Step 3: From Oblivious to Malicious Security. Finally, we present a general transformation that produces an n-party MPC protocol securely realizing a functionality \(\mathcal {F}\) against \((1/3-\epsilon )n\) static corruptions, given any \({\tilde{\varTheta }}(n)\)-party protocol with decomposable states (see Definition 3) realizing the corresponding jobs-model functionality \(\mathcal {F}^{\mathsf{jobs}}\) with only oblivious security. This step can be viewed as a refinement and generalization of ideas from [KLST11, DKMS12, BGT13].

Theorem 5

(From Oblivious Security to Malicious Security). Suppose there exists an \(N \in \varTheta (n \cdot \mathsf{polylog}(n))\)-party oblivious protocol with decomposable state, realizing functionality \(\mathcal {F}^{\mathsf{jobs}}\) in space, computation, and (parallel) time complexity \(\mathsf{space},\mathsf{comp},\mathsf{time}\). Then for any constant \(\epsilon > 0\) there exists an n-party MPC protocol (with error negligible in n) securely realizing the corresponding functionality \(\mathcal {F}\) against \((1/3-\epsilon )n\) static corruptions, with the following complexities (where each party is a PRAM with possibly many processors), given a one-time preprocessing phase with a single broadcast of \(\tilde{O}(1)\) bits per party:

• Per-party memory: \({\tilde{O}}( \mathsf{space}/n )\).

• Total computation: \({\tilde{O}}(\mathsf{comp})\).

• Time complexity: \({\tilde{O}}( \mathsf{time})\).

In addition, if the original protocol has \({\tilde{O}}(1)\) locality and is fully load-balanced (i.e., satisfying all properties of Definition 4), then the resulting protocol additionally possesses the following properties:

• Communication locality \({\tilde{O}}(1)\).

• Online computation load balancing, as in Definition 4(c).
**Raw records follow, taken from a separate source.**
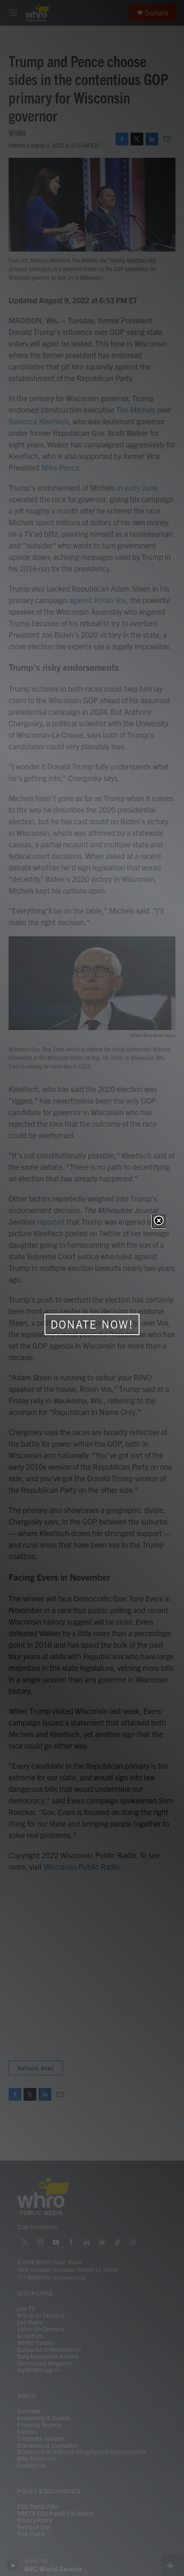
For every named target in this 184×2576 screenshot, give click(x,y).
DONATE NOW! (92, 1324)
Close (158, 1221)
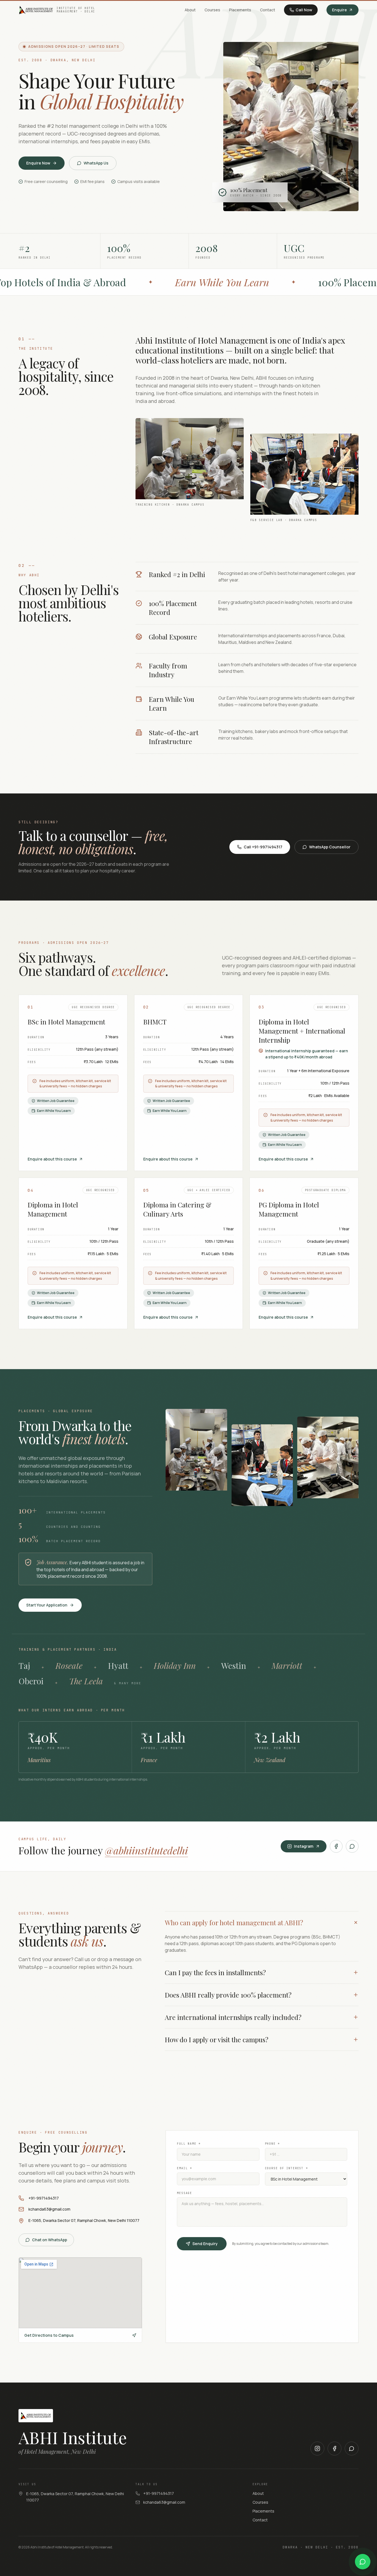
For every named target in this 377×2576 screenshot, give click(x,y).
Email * (184, 2168)
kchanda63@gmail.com (49, 2209)
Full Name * (189, 2143)
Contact (267, 9)
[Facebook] (336, 1846)
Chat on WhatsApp (49, 2239)
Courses (212, 9)
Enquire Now (38, 163)
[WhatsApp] (352, 1846)
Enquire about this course (52, 1159)
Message (184, 2193)
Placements (240, 9)
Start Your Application (46, 1605)
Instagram (303, 1846)
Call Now (304, 9)
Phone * (272, 2143)
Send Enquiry (205, 2243)
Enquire (339, 9)
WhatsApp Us (96, 163)
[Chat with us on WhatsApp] (362, 2561)
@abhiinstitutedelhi (146, 1850)
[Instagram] (317, 2448)
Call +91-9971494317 (263, 846)
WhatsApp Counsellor (330, 846)
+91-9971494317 (43, 2198)
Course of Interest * (286, 2168)
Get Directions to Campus (49, 2335)
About (190, 9)
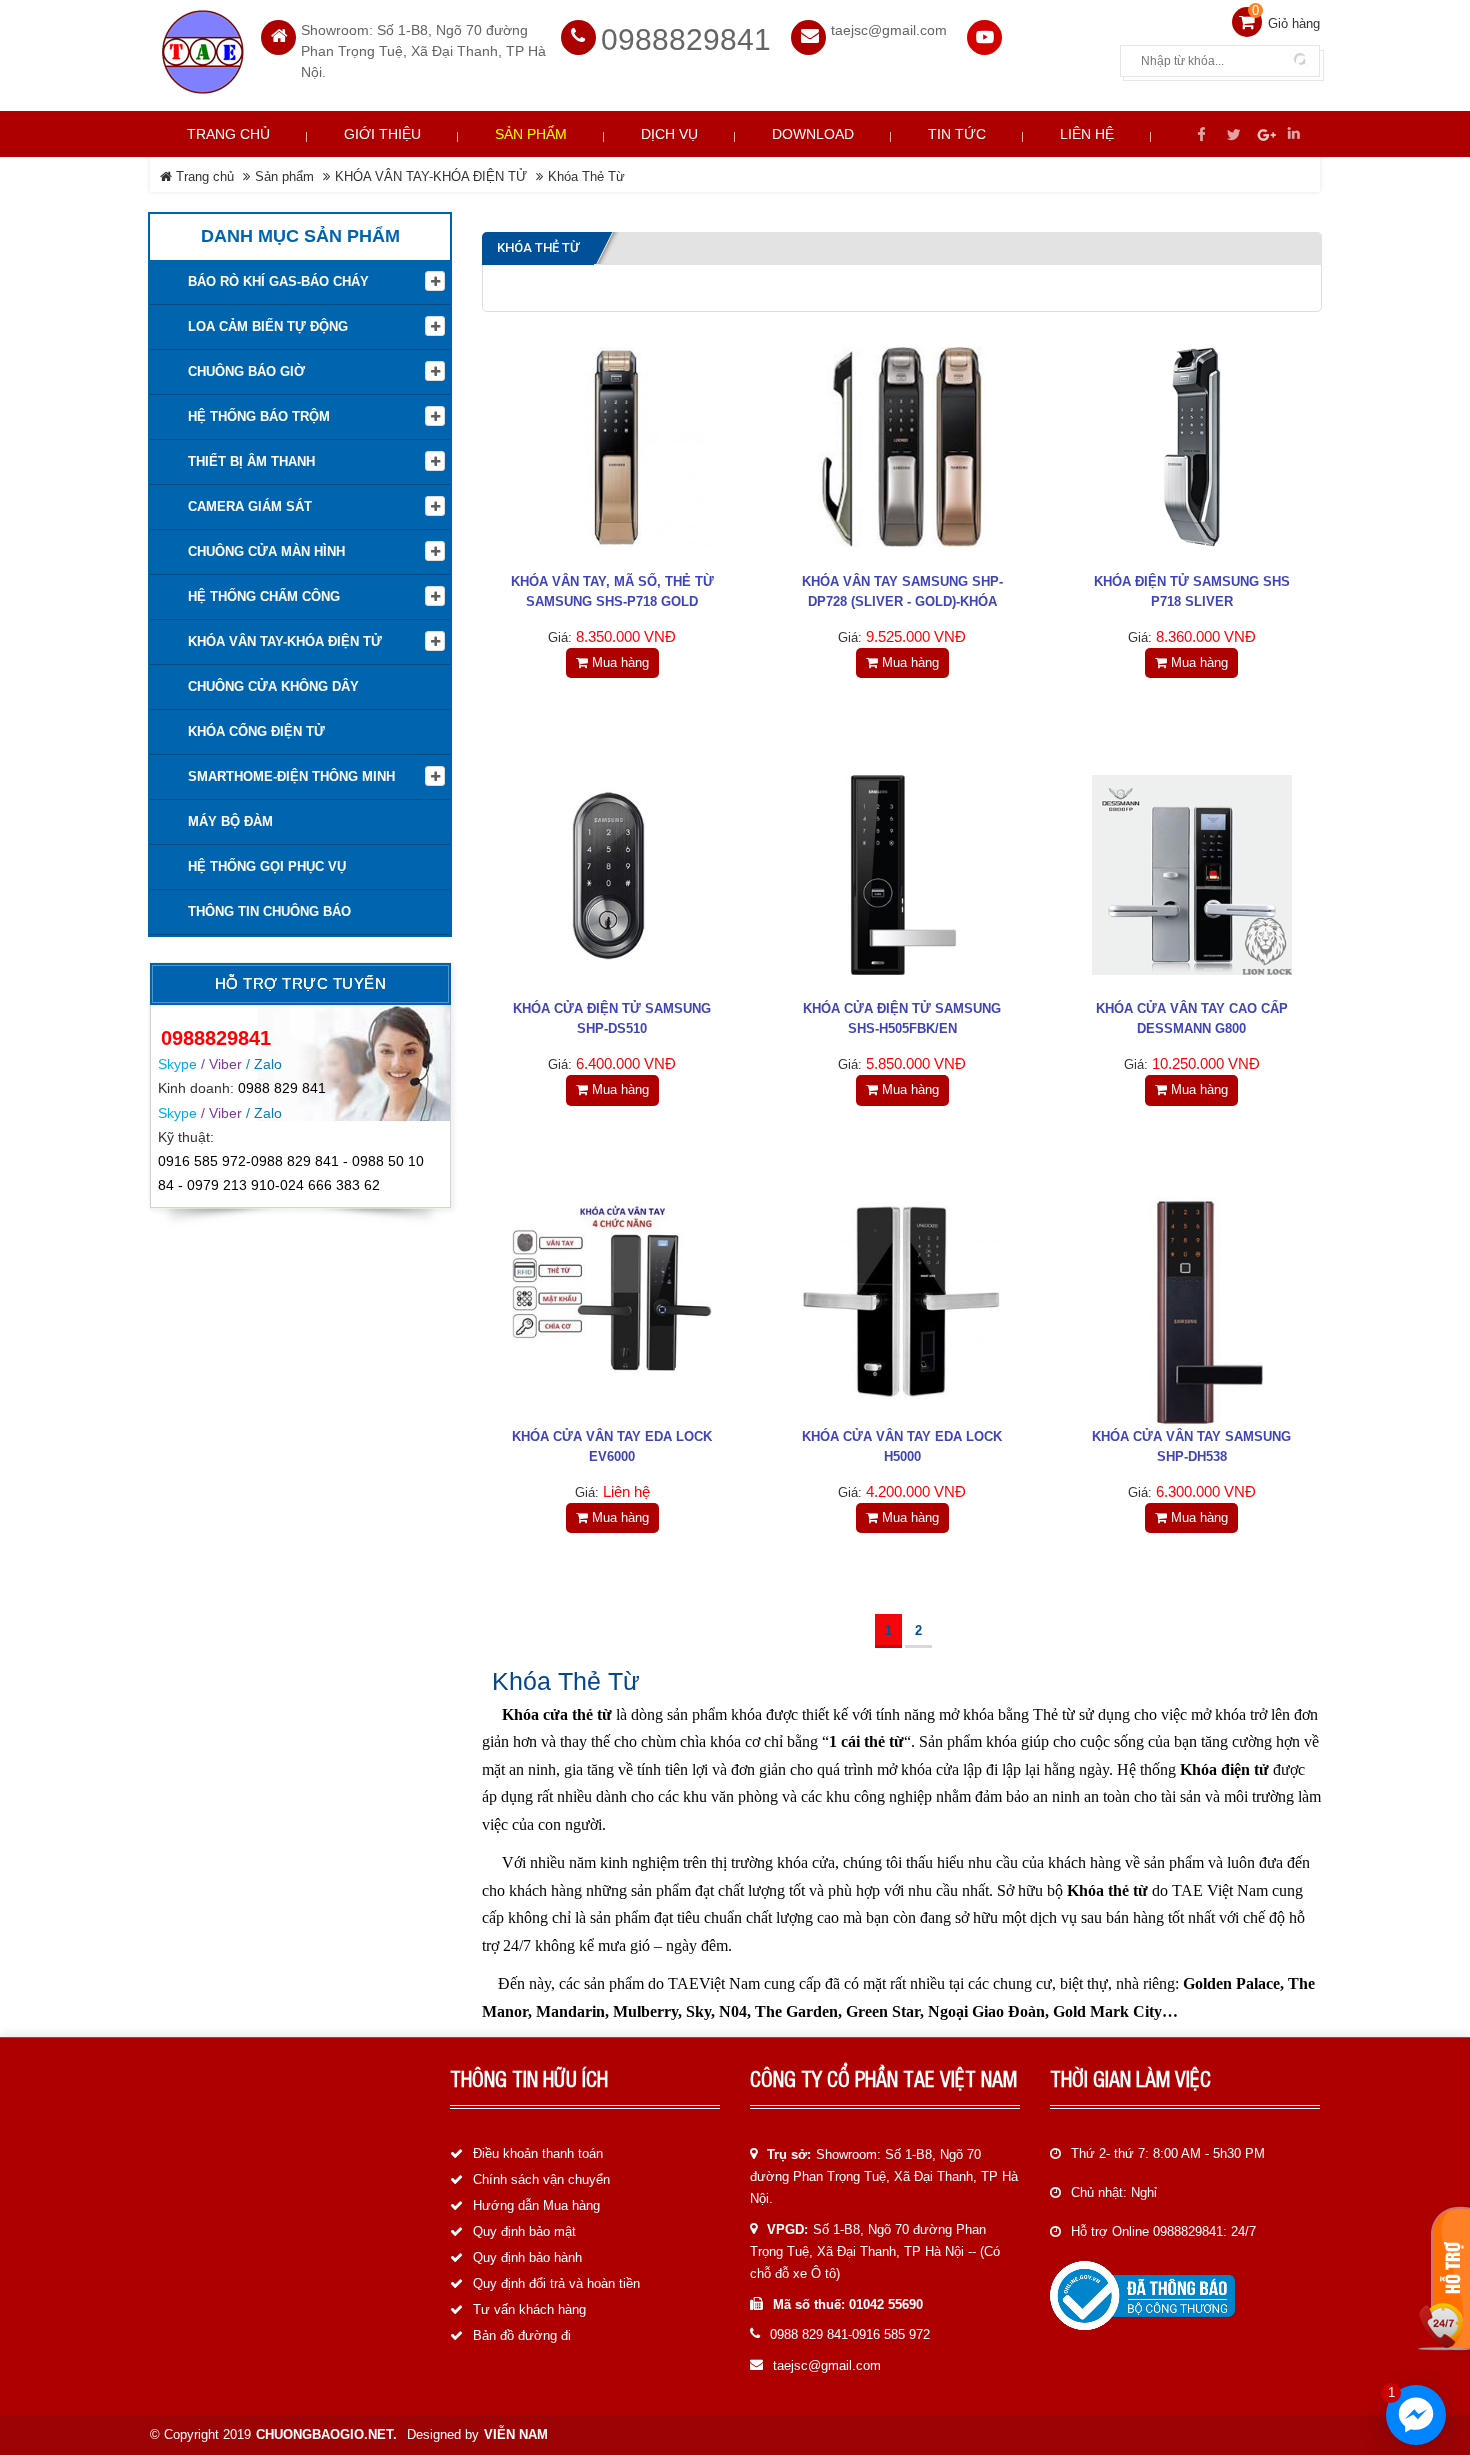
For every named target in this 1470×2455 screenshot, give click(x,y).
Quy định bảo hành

• Time complexity \({\tilde{O}}\left( \mathsf{time}\cdot \max \big \{ 1, \frac{A}{nk} \big \} \right) \) when each party is limited to being a k-processor PRAM, where A denotes the maximum per-round per-party computation complexity of any party in the original oblivious-secure protocol.¹⁵

Idea of Proof. The compiler takes the following form: First, parties collectively elect a large number of “good” committees, each of size \(\mathsf{polylog}(n)\), where “good” means each committee is composed of at least 2 / 3 honest parties, and that parties are spread roughly evenly across committees. The one-time broadcast is used to reach full agreement on the first committee. These committees will then emulate each of the decomposable sub-computations of the original protocol \(\varPi \) (see Definition 3), via small-scale MPCs. That is, committees are initialized with inputs by having the parties in \(\varPi '\) split their inputs into \(\mathsf{polylog}(n)\)-size pieces and verifiably secret share them to the appropriate committee(s). Each local computation (and communication) in \(\varPi \) decomposes as a collection of \(f_{i,j}\), each affecting only two committees (emulating \(\mathsf{mem}_i\) and \(\mathsf{mem}_j\)). Since committees are only size \(\mathsf{polylog}(n)\), and each small-scale MPC has only \(\mathsf{polylog}(n)\) memory and computation (because of decomposability), the memory, computation, and time complexity overhead is small. Since parties are spread across committees, the protocol remains load balanced. Finally, by using a perfectly secure underlying MPC protocol (such as [BGW88]), the only information revealed corresponds directly to the “observable” properties (communication patterns, etc.), thus reducing directly to oblivious security (as per Definition 1).